*Your objective*
Using the records below, quote only the span that opens with the line containing "here (112, 351)" and closes with the line containing "Dieta Mileny (102, 33)", exactly and inclusively.

═════ Supplied records

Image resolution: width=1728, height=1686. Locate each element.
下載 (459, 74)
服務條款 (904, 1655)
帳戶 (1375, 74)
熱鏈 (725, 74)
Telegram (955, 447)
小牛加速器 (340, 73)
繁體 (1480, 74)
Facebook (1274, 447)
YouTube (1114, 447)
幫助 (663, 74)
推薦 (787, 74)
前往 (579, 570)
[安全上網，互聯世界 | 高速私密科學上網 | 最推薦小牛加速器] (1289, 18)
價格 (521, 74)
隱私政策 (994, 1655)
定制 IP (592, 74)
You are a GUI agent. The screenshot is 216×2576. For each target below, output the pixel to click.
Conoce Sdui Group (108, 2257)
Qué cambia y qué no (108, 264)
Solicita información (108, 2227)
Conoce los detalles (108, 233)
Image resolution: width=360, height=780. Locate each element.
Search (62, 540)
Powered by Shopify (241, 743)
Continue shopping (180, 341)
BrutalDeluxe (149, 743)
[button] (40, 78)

══════════
═════ Supplied records

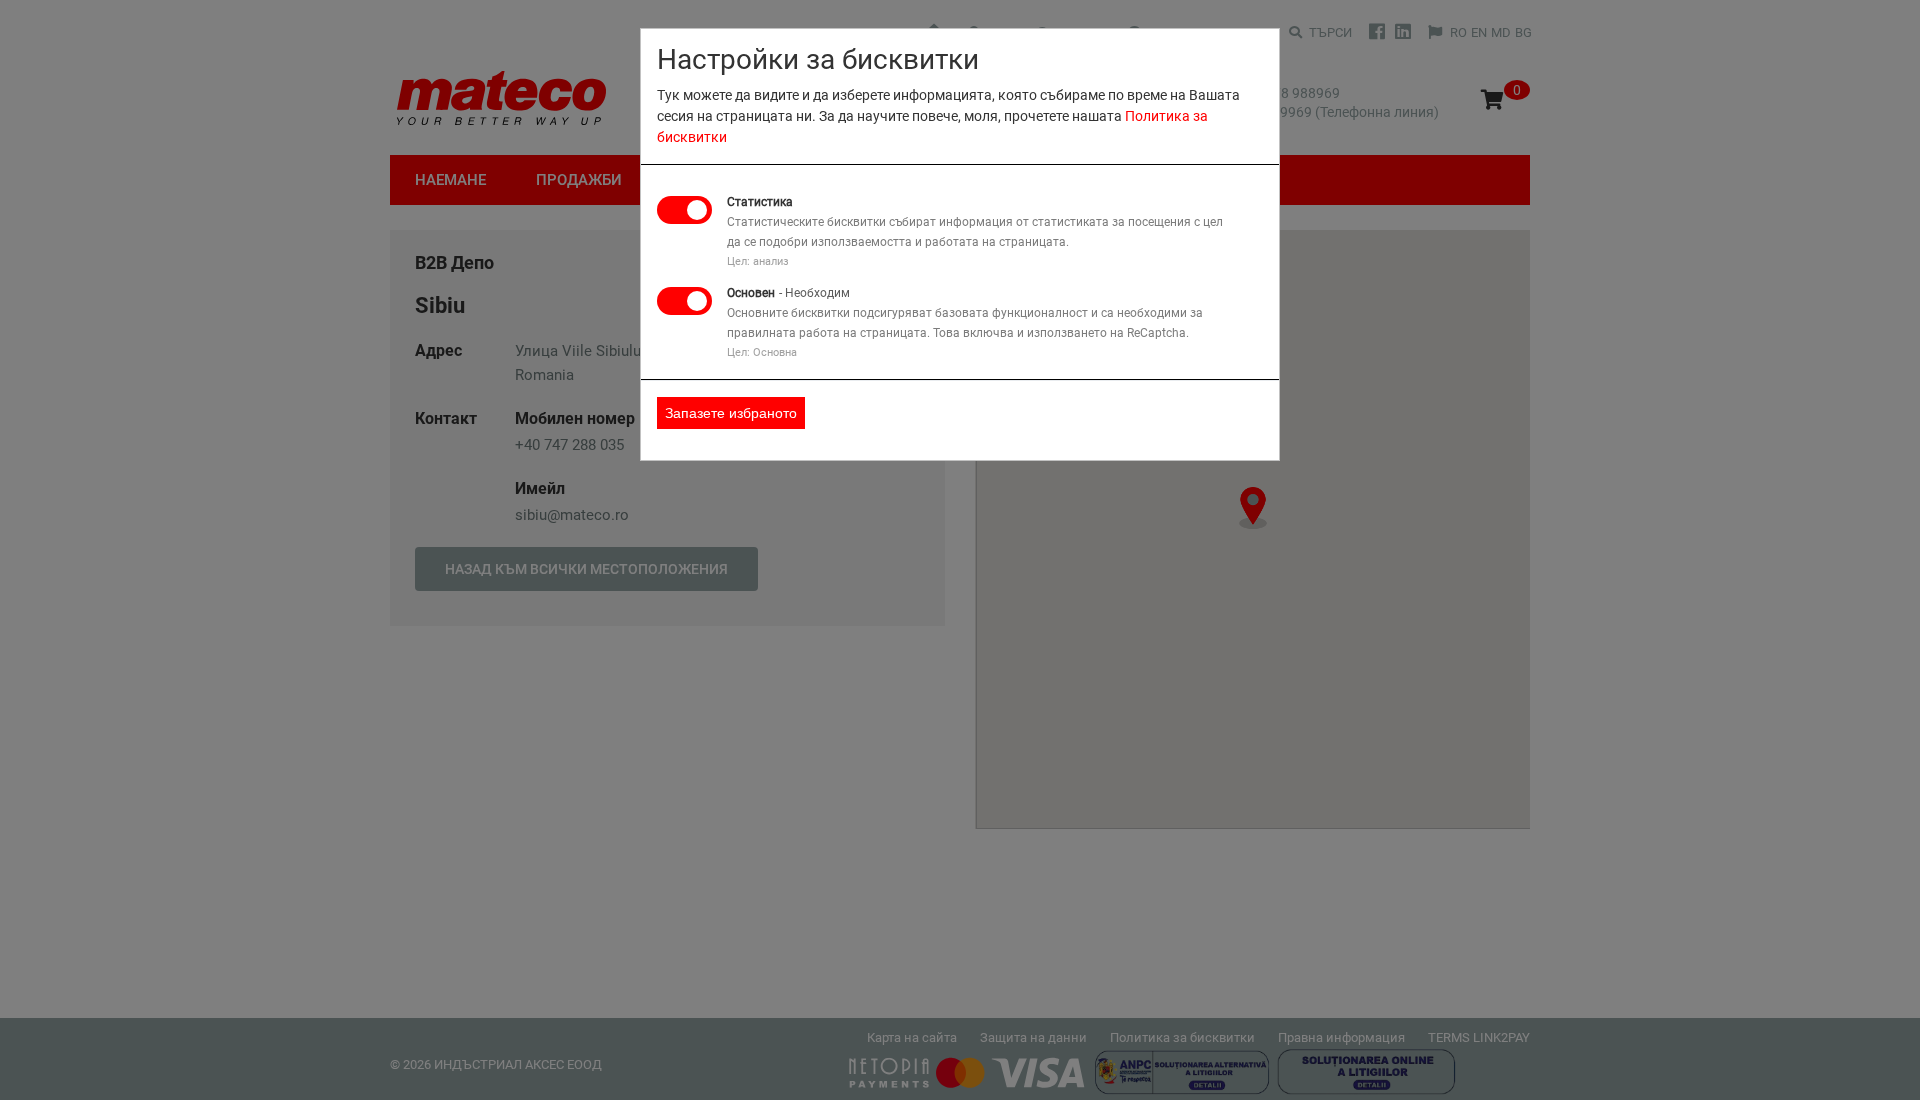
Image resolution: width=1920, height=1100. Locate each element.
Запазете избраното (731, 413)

══════════
═════ Supplied records

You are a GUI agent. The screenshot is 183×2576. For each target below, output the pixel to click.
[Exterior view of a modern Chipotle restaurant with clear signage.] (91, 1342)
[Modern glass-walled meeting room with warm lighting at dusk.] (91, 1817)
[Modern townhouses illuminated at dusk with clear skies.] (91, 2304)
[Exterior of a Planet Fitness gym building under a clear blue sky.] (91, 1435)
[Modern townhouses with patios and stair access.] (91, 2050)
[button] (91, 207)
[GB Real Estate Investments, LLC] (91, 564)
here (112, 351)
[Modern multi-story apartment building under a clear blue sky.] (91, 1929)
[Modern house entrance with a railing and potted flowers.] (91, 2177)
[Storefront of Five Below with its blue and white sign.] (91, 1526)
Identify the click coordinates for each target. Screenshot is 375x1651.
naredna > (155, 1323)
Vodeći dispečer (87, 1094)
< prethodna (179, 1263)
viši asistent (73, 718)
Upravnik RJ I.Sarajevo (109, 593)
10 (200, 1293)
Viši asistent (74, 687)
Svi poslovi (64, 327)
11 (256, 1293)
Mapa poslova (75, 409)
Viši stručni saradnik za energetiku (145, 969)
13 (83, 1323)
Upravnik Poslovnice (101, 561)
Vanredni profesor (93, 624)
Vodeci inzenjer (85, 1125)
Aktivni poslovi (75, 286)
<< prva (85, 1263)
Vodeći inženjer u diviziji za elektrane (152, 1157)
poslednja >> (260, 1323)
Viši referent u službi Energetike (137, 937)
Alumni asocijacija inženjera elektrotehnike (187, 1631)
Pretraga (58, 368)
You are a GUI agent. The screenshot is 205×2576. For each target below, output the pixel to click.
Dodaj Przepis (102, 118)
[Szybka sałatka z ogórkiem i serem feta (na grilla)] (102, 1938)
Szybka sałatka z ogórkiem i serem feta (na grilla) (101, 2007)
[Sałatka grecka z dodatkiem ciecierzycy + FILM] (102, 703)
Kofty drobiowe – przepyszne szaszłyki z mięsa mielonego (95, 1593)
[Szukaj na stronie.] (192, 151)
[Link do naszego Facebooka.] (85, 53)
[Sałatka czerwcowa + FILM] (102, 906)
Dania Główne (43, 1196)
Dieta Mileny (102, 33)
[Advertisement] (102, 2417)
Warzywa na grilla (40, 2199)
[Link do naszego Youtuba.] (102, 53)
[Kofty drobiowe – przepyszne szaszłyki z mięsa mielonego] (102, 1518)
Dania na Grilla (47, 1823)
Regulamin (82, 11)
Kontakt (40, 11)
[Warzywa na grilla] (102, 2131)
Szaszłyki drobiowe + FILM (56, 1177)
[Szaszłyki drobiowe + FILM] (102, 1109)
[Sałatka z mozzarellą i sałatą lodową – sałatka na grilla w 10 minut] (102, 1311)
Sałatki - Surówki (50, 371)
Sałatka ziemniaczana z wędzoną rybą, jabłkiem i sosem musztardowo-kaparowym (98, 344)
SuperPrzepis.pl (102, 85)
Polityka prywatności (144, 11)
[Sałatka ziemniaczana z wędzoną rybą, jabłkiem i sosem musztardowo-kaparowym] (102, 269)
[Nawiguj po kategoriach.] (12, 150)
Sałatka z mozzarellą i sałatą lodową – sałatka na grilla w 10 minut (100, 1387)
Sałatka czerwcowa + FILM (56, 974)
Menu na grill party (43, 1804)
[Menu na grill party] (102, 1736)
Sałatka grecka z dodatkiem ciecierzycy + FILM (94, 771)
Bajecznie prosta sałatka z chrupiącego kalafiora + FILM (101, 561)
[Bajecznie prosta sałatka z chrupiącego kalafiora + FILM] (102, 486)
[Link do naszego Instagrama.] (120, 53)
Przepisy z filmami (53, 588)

══════════

*Written solution*
here (112, 351)
[Modern multi-story apartment building under a clear blue sky.] (91, 1929)
[Modern house entrance with a railing and potted flowers.] (91, 2177)
[Storefront of Five Below with its blue and white sign.] (91, 1526)
Identify the click coordinates for each target. Screenshot is 375x1651.
naredna > (155, 1323)
Vodeći dispečer (87, 1094)
< prethodna (179, 1263)
viši asistent (73, 718)
Upravnik RJ I.Sarajevo (109, 593)
10 (200, 1293)
Viši asistent (74, 687)
Svi poslovi (64, 327)
11 (256, 1293)
Mapa poslova (75, 409)
Viši stručni saradnik za energetiku (145, 969)
13 (83, 1323)
Upravnik Poslovnice (101, 561)
Vanredni profesor (93, 624)
Vodeci inzenjer (85, 1125)
Aktivni poslovi (75, 286)
<< prva (85, 1263)
Vodeći inženjer u diviziji za elektrane (152, 1157)
poslednja >> (260, 1323)
Viši referent u službi Energetike (137, 937)
Alumni asocijacija inženjera elektrotehnike (187, 1631)
Pretraga (58, 368)
You are a GUI agent. The screenshot is 205×2576. For each target below, output the pixel to click.
Dodaj Przepis (102, 118)
[Szybka sałatka z ogórkiem i serem feta (na grilla)] (102, 1938)
Szybka sałatka z ogórkiem i serem feta (na grilla) (101, 2007)
[Sałatka grecka z dodatkiem ciecierzycy + FILM] (102, 703)
Kofty drobiowe – przepyszne szaszłyki z mięsa mielonego (95, 1593)
[Szukaj na stronie.] (192, 151)
[Link do naszego Facebooka.] (85, 53)
[Sałatka czerwcowa + FILM] (102, 906)
Dania Główne (43, 1196)
Dieta Mileny (102, 33)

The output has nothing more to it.